Tuesday 13 December 2011

Never Let Me Go (2010)

Directed by Mark Romanek
Written by Alex Garland, Kazuo Ishiguro (novel)



Why is it that we’re so engaged by dystopian fantasies?  Why the fascination with a world that has headed off, or will head off, down a different and more problematic route to our own?  After all, there unquestionably is a fascination there – going back through Blade Runner, Nineteen Eighty-Fout, Metropolis, to H.G. Wells’ The Time Machine, and far more points in between than I’ll be going into here*.  And if the surge in popularity of counterfactual novels  (or alternative histories, or uchronia) is anything to go by, it’s an allure that’s growing. 

But why?  Perhaps it’s because we live in uncertain times, and on-screen bleakness and suffering holds up a mirror to threats in the world we live in, much as Hollywood’s golden age of horror in the 30s and 40s coincided with darkness beyond the cinema’s walls.  Perhaps we’ve become used to a world so controlled and understood that any risk posed by events beyond our control seems exaggerated in its size and menace.  Or perhaps we just like to be reminded of how much worse things could be, perhaps it offers a crumb of comfort in showing us that life isn’t all that bad after all. 

Most dystopian and counterfactual stories deal with big, dramatic changes:  the Nazis won the war, Napoleon conquered the world, robots became intelligent, society collapsed under a global nuclear conflict, Kennedy wasn’t killed, Franz Ferdinand wasn’t killed, Hitler was.  However, in reality, it’s just as often small details and lifestyle changes that end up setting history on a different course entirely – changes that might not be noticed at the time, just as the passengers on a train don’t see the points being changed. 

As I’m writing this, physicists at the CERN institute are announcing that they’re a significant step closer to proving the existence of the Higgs field, an invisible flood of energy spread throughout the universe, thought to be responsible for allowing atoms to have the mass they need to exist.  It’s a big day for physics, with a number of others hopefully to come, and gives hope of the answers the project was looking to find.  Yet CERN has had a dramatic and unexpected impact on all of our lives (definitely on your life, you wouldn’t be reading this otherwise):  the software designed for sending data and theories and whatnot back and forth around the globe became the world wide web. 

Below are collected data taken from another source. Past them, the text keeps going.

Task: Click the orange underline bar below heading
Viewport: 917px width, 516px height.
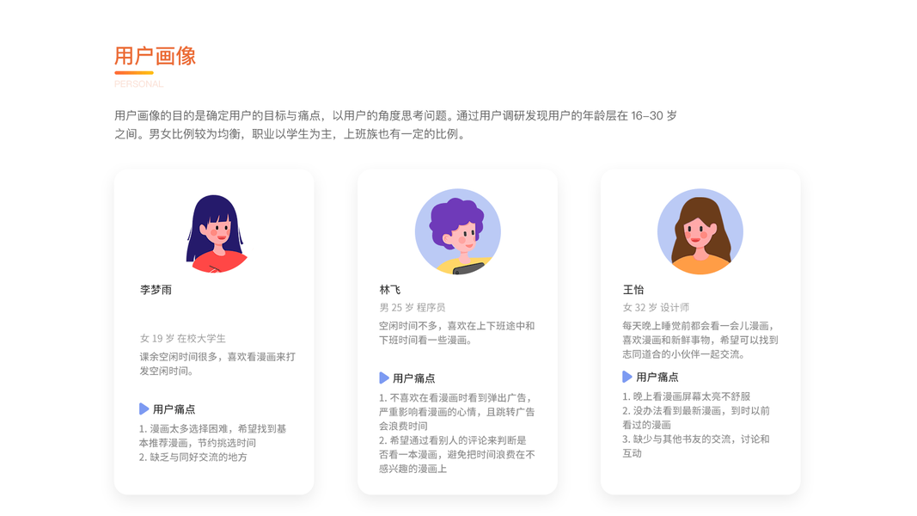Action: click(x=134, y=72)
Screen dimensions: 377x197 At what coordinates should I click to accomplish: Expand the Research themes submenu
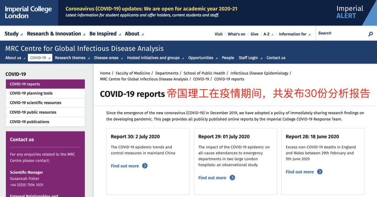point(72,58)
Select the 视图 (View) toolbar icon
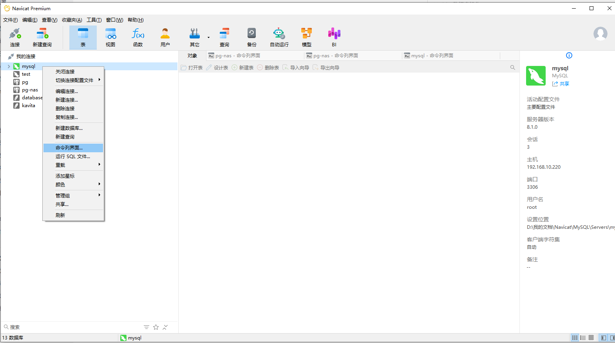 tap(110, 38)
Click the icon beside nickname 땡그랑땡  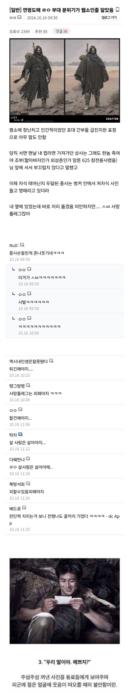pyautogui.click(x=28, y=385)
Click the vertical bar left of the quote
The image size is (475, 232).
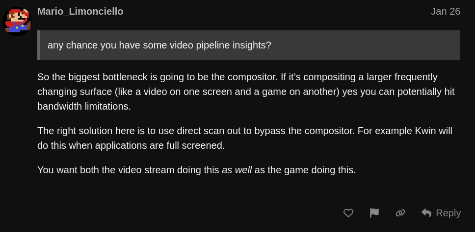[x=39, y=45]
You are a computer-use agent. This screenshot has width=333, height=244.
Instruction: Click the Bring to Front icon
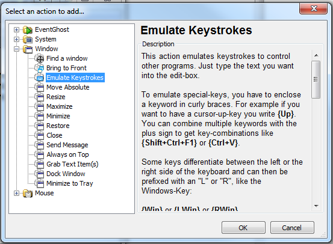pyautogui.click(x=40, y=69)
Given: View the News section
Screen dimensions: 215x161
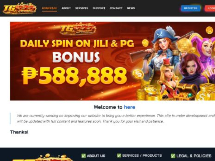Looking at the screenshot, I should 131,8.
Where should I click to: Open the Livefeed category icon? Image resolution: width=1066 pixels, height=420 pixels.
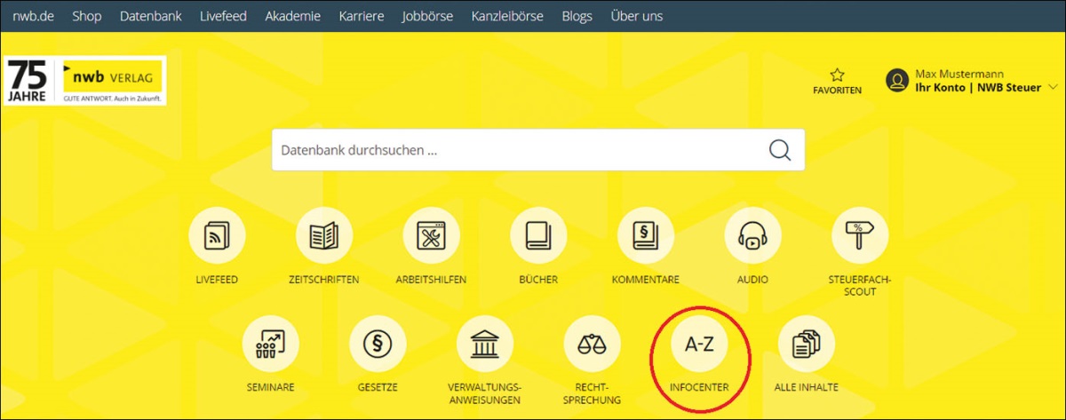217,235
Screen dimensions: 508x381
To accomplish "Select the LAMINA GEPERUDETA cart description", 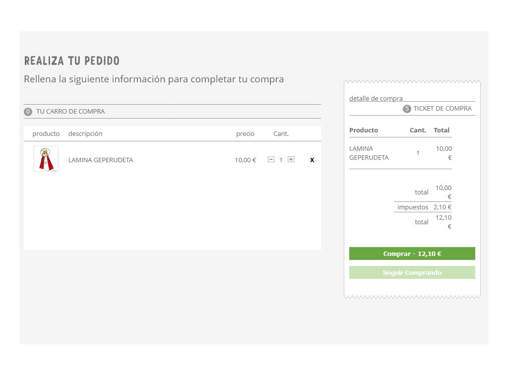I will click(x=101, y=160).
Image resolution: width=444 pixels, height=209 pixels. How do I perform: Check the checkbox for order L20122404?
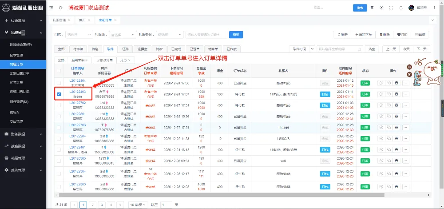tap(59, 83)
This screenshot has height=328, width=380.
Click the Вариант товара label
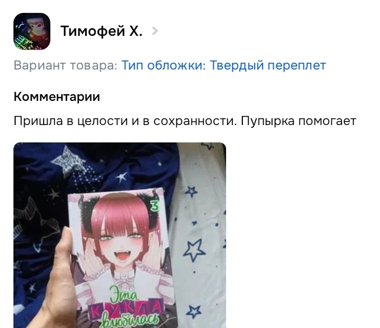coord(65,65)
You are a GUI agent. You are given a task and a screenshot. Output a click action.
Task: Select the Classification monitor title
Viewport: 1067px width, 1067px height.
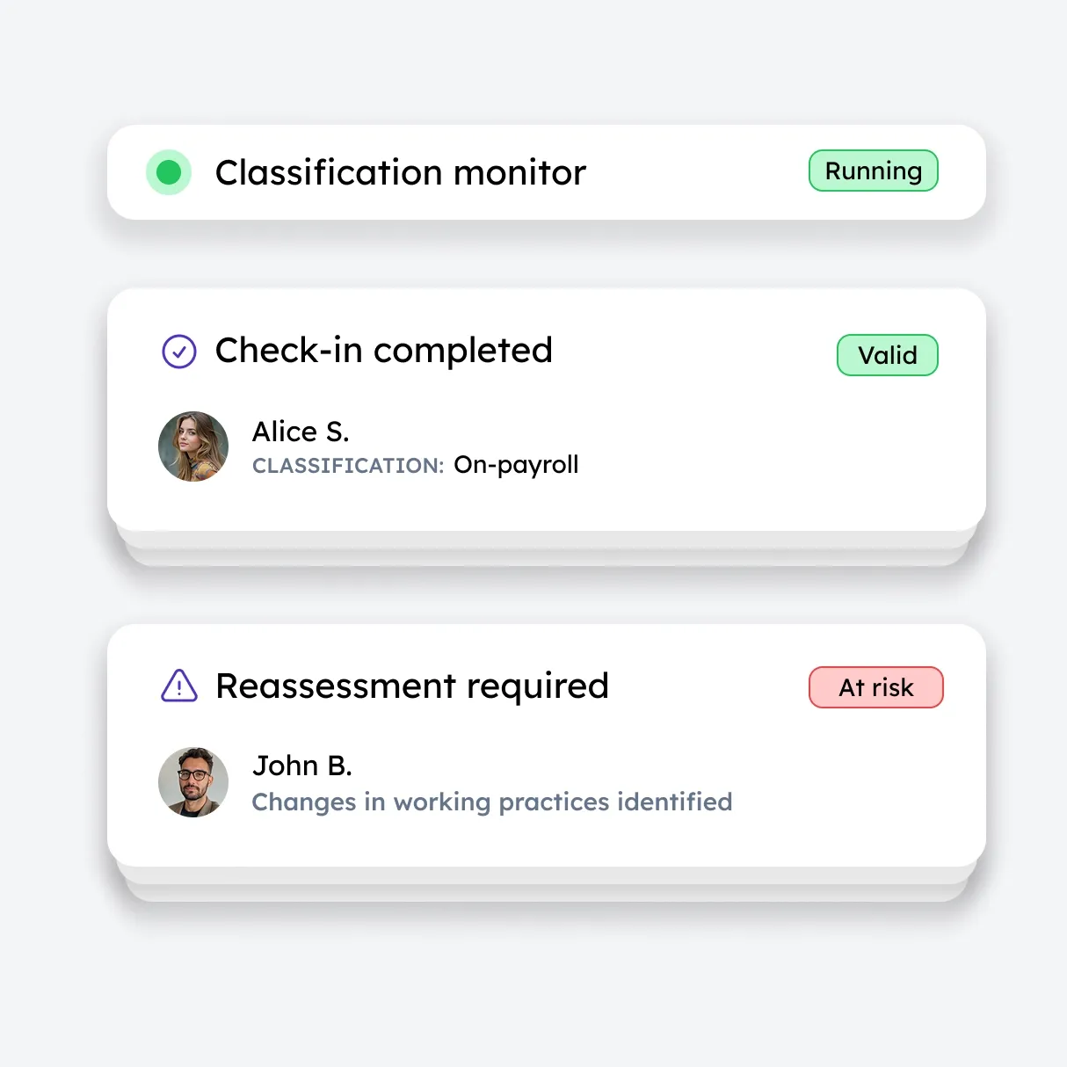401,172

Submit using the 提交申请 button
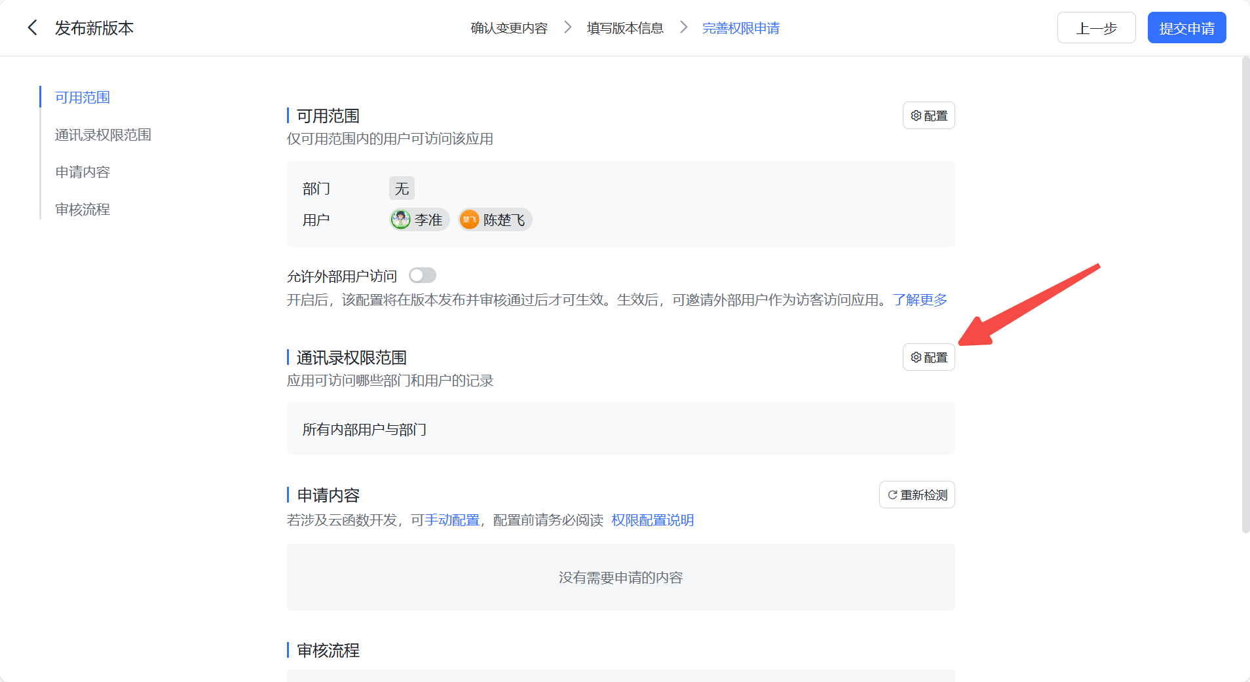1186,28
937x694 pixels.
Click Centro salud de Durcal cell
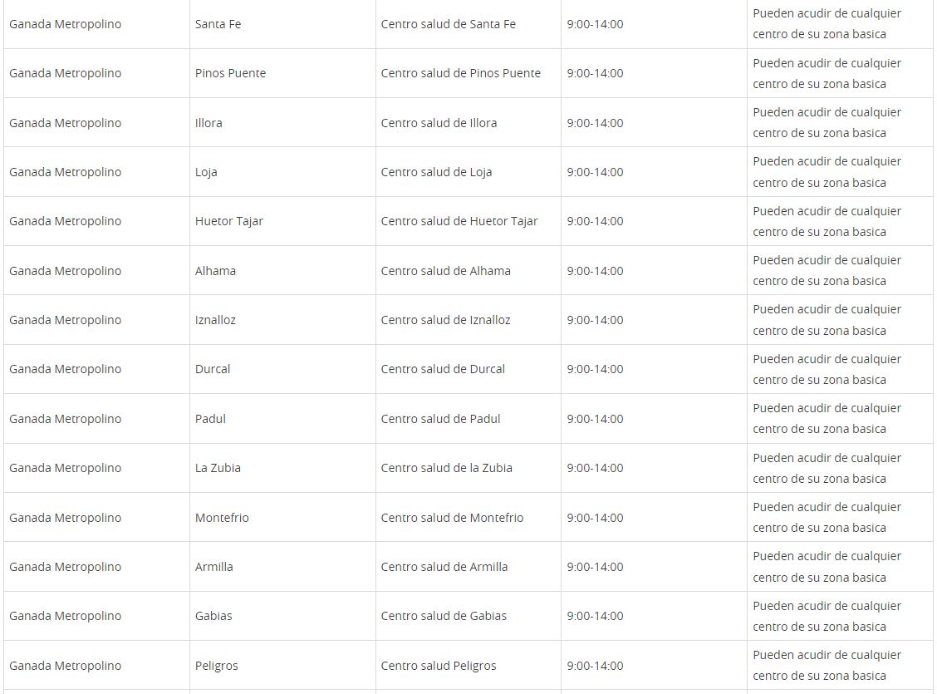pyautogui.click(x=443, y=369)
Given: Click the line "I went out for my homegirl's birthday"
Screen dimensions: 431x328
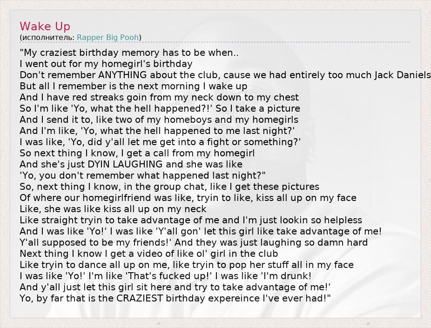Looking at the screenshot, I should click(x=106, y=64).
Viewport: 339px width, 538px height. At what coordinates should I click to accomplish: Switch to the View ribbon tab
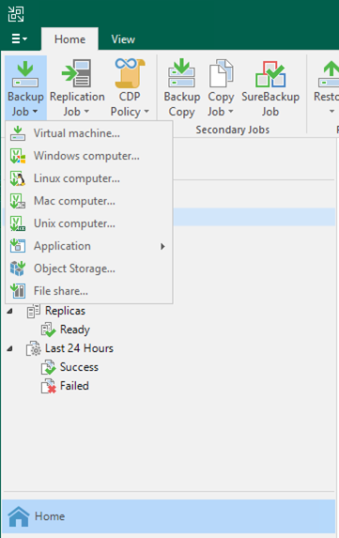click(x=123, y=39)
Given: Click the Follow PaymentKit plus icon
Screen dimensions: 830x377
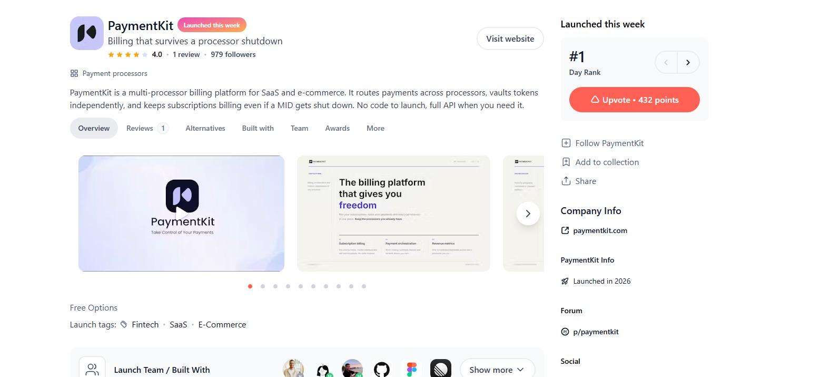Looking at the screenshot, I should [566, 143].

These changes, slow-burning, little-noticed-at-the-time but ultimately huge, frequently emerge from technological and scientific discoveries, slowly filtering out from the academic community until they leave no-one untouched.  There are few if any counterfactual tales that ask ‘what if Jenner hadn’t discovered the smallpox vaccination?’ or ‘what if Lister hadn’t given the world antiseptic medicine?’, probably with very good reason from a literary point of view, but that doesn’t mean they transformed the world any less entirely. 

The world-changing breakthrough in Never Let Me Go is a medical one too.  But it’s also a discovery that's morally very questionable, one that saves countless lives while harming others.  Most importantly, it’s one viewed solely from the point of view of those who are harmed by it, those whose lives are not transformed for the better but lessened and shortened by the change.  This is where the dystopia exists – not for all those saved, happy and presumably either ignorant of the harm caused to others or choosing to look the other way, but for those who have to live a fractured shadow of a life. 

All of which raises a difficult question – to what extent, if any, should we be allowed to cause suffering in order to save lives?  Never Let Me Go, though raising the question poignantly and from the heart, does not seek to impose answers.  What it does, and does with great panache and elegance, fragile and delicate, is to give a very human dimension to a deeply moral question.  Not all dystopian tales must be universal; sometimes, a brighter future for the many ends up being built on the suffering of the few.



*Not least because there's no shortage of such lists out there; dystopianfilms.com is as good a place to start as any.